[Screen-element location records]
━━━━━━━━
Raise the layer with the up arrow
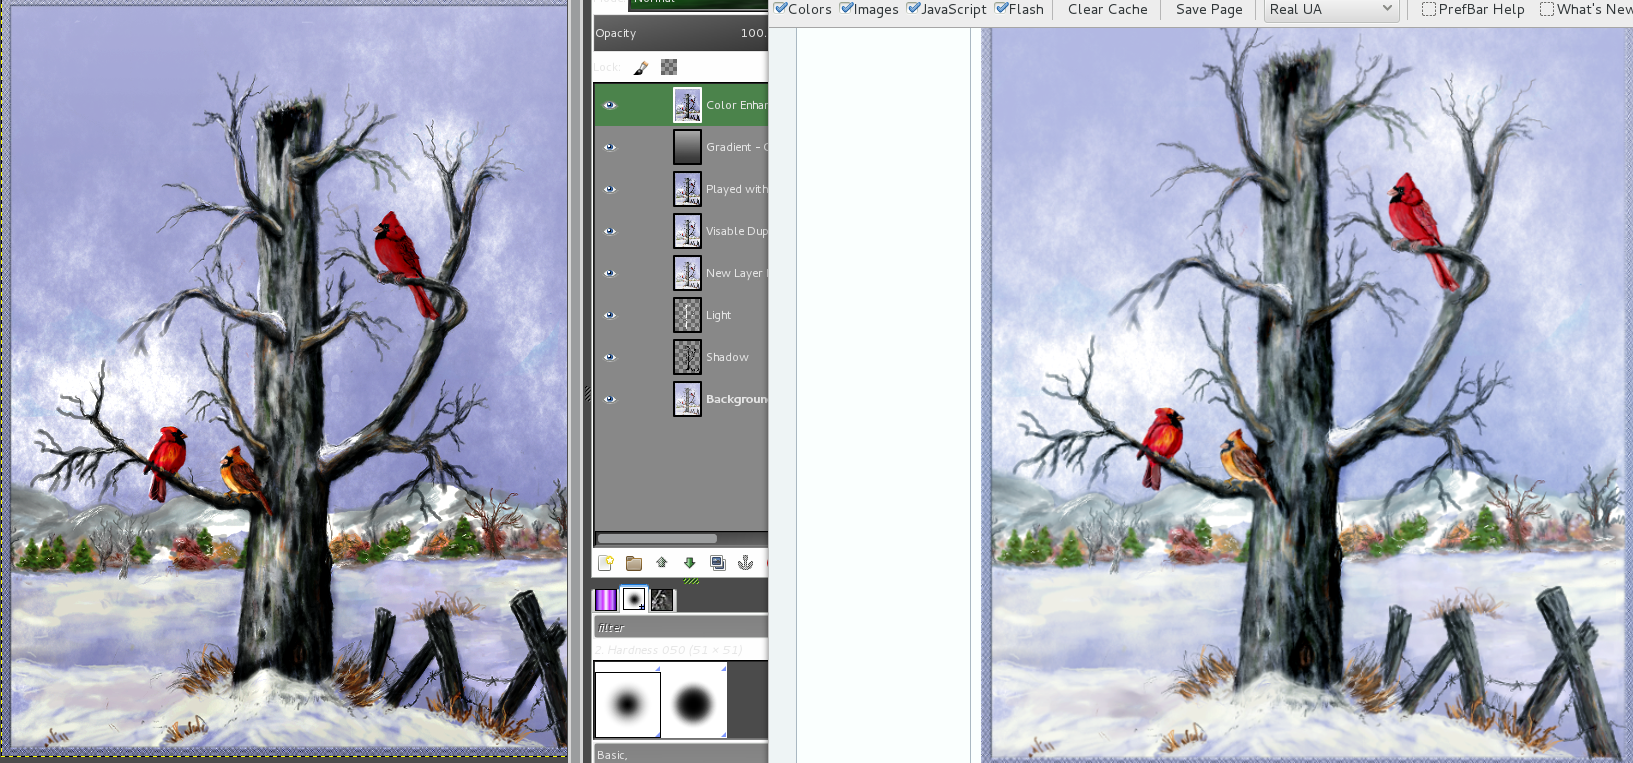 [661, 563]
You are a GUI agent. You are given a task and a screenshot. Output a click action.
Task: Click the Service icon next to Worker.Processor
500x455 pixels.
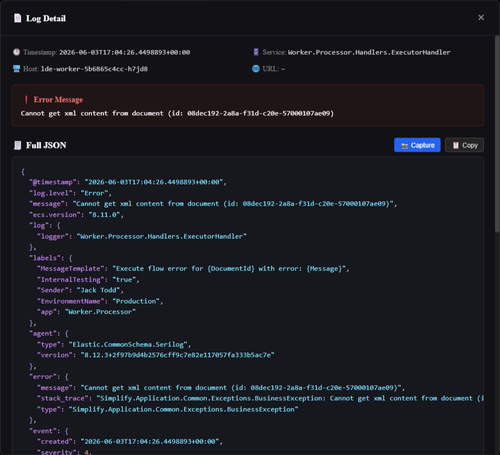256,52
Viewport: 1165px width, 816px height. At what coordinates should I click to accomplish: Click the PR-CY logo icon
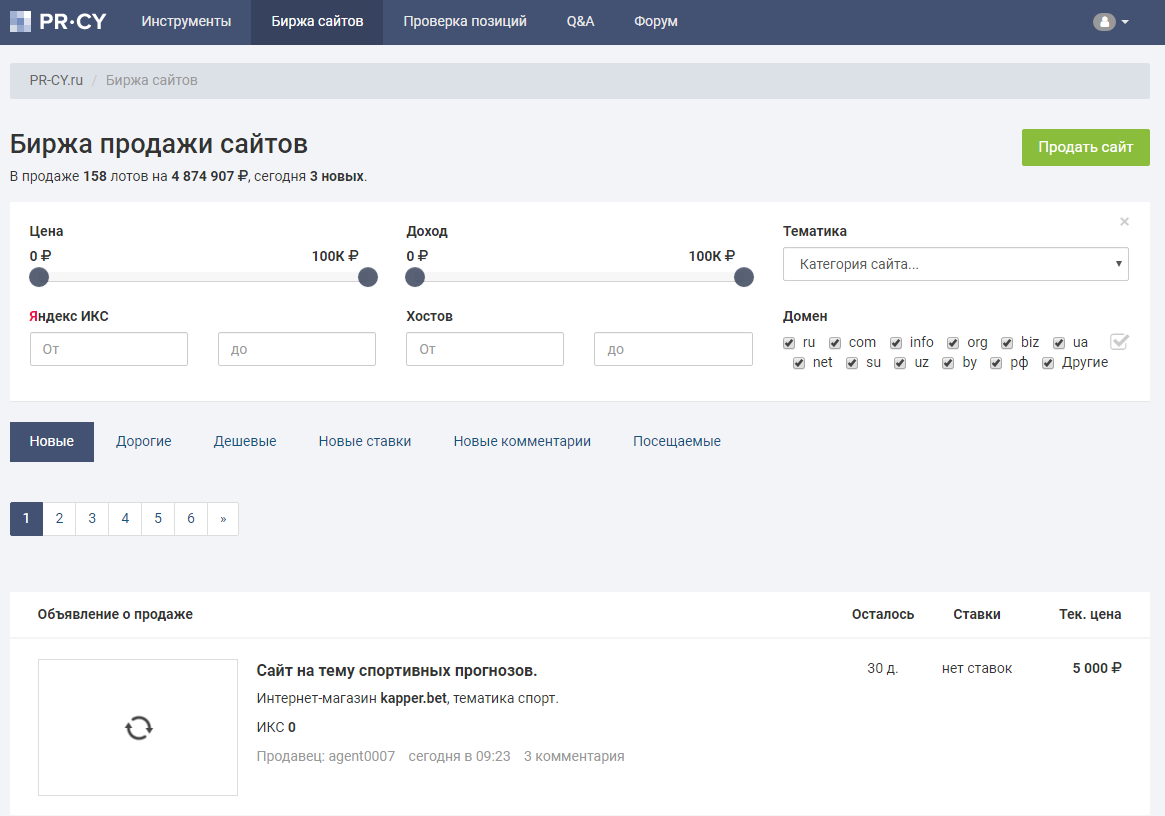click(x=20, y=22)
━━━━━━━━
Pick out each line in the records above that contains the string "icon", matching its case exactly, and copy those lines.

:: SOLUTION BELOW ::
Task: Click the Service icon next to Worker.Processor
Viewport: 1165px width, 816px height. At what coordinates should I click to accomplish: Click the PR-CY logo icon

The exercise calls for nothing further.